# Montage Hotel n resort vacancies



## jawahar gupta (Jan 14, 2016)

Hi Dear friends,
i have got an email in response of sending my CV to Montage Hotel & resort CA, Pls let me know if this genuine or fake. email description is given below also i am attaching the application form sent to me.

Dear Applicant, 
Thanks for your interest in employment at Montage Hotel U.S.A, we are in receipt of your resume/CV which was submitted for job application here in our organization and the said has also been reviewed by our employment relations board so, your resume were found interesting and suitable for working in our organization due to your work experience and education background. Kindly complete our employment application and interview form attached to this Email and scan it back to us within 72 hours along with your qualification certificate for further job selection process. Go through this online application and interview form and fill carefully before sending your answer back to us for our kind perusal.
Required document are:
* OUR JOB APPLICATION AND INTERVIEW FORM [ATTACHED TO THIS E-MAIL]
* EDUCATIONAL/QUALIFICATION CERTIFICATES
* WORK EXPERIENCE CERTIFICATE[IF ANY]
* INTERNATIONAL PASSPORT
* ID PROOF[NATIONAL IDENTITY CARD OR DRIVING LICENSE
NOTE: After your Job Application and Interview Form has been reviewed by our Employment Relations Board, selected candidate would be contacted for Appointment Letter that will help him to obtain his/her America Work permit visa for his/her job here in our organization. The Appointment/Offer Letter will indicate the job role and the amount that would be given to our selected candidates. We offer free accommodation, free flight ticket and free feeding, but all selected candidates will be responsible for their visa expenses and management shall apply for applicant's visa on their behalf by sending all documents required for their three years working permit visa processing to the United State Of America Embassy in his/her country for visa application.
*Kindly send all filled forms and document to this email:.: [email protected] 
Human Resources Manager.
Dr.David M Bright.
Tell:+1251-207-4801
United State Of America.


----------



## EVHB (Feb 11, 2008)

* I don't think an American professional organization would create a letter like that, with spelling/grammatical errors and 'United States of America' following their phone number.
* Why would someone involved in recruiting for a hotel use the title 'Dr.'?
* In general, job titles follow the name of the person, not the other way around
* A professional company will not use outlook.com as an email address, they will have their own.
* I can't find a legit link to 'David M Bright + Montage'. What I did find with a simple google search:
Stop 419 Advance Fee Fraud: Montage Hotel Resort / montage-hotels.com / Fake Job Scam Fraud

I am afraid that this will be the start of your nightmare instead of your dream.


----------



## twostep (Apr 3, 2008)

S C A M

US companies cannot ask for ID/passport until an employee fills out form I9 on the first day of work. Google it.

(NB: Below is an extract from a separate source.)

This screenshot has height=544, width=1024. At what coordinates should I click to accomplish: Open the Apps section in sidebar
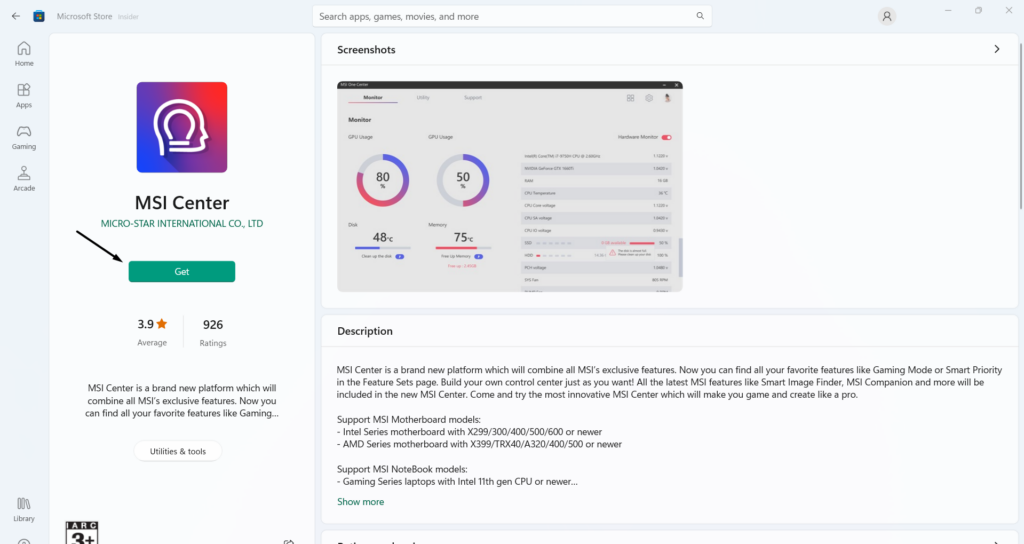coord(24,96)
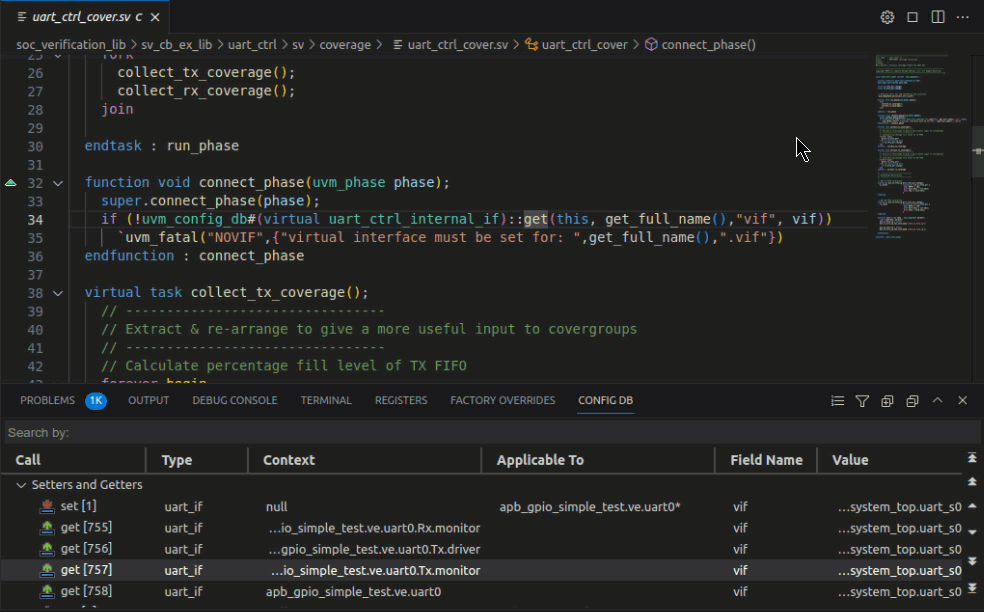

US employment visas have to be applied for by the employer (there are some options for CAN and AUS only)

Inconsistent Pidgin English not verbiage a corporate office issues.

Sorry but this is simply a scam.


----------



## jawahar gupta (Jan 14, 2016)

Thanks a lot EVHB 
making alert me in advance.
<SNIP>


----------



## jawahar gupta (Jan 14, 2016)

twostep said:


> S C A M
> 
> US companies cannot ask for ID/passport until an employee fills out form I9 on the first day of work. Google it.
> 
> ...


Thanks a lot dear two steps 
making alert me in advance.
<SNIP>


----------



## Bellthorpe (Jun 23, 2013)

You won't like this - if you, looking for a job as an HR manager, can't tell that this is a fake letter (which it is) how can you filter résumés that come across your desk? I'm suggesting that you're not cut out to get a job as an HR manager in the US.

Have a look at the email address in the letter. @outlook.com. Seriously? If it were genuine, it would be from [email protected]


----------



## jawahar gupta (Jan 14, 2016)

thank you very much mr. bellthorpe.

i would also like to know that an embassy viz US /Canada does verify the work experience details from the employers (where someone has worked and mentioning this on his CV) for processing VISA.


----------



## twostep (Apr 3, 2008)

Bellthorpe said:


> You won't like this - if you, looking for a job as an HR manager, can't tell that this is a fake letter (which it is) how can you filter résumés that come across your desk? I'm suggesting that you're not cut out to get a job as an HR manager in the US.
> 
> Have a look at the email address in the letter. @outlook.com. Seriously? If it were genuine, it would be from [email protected]


It is not easy for someone not familiar with US employment law, limited exposure to US English who is excited about a potential opportunity to pick out the scam raisins. That is what they are using and doing so successfully. Some are very savvy at it. The best I found hacked into the server of the tech company he was supposedly hiring for.

BTW - in the US it is resume


----------



## twostep (Apr 3, 2008)

jawahar gupta said:


> thank you very much mr. bellthorpe.
> 
> i would also like to know that an embassy viz US /Canada does verify the work experience details from the employers (where someone has worked and mentioning this on his CV) for processing VISA.


I can tell you that employers verify not only previous employment but also re-hire eligibility, personal and professional references and very often industry references. Education generally goes through an official evaluation service such as WES.

To answer what I see as your underlying question - stick to the facts on your resume or cv.


----------



## jawahar gupta (Jan 14, 2016)

what is WES dear


----------



## jawahar gupta (Jan 14, 2016)

Hi Dear Friends,
again i have received email and appointment letter from Montage hotels. i am attaching the letters and email wordings are below.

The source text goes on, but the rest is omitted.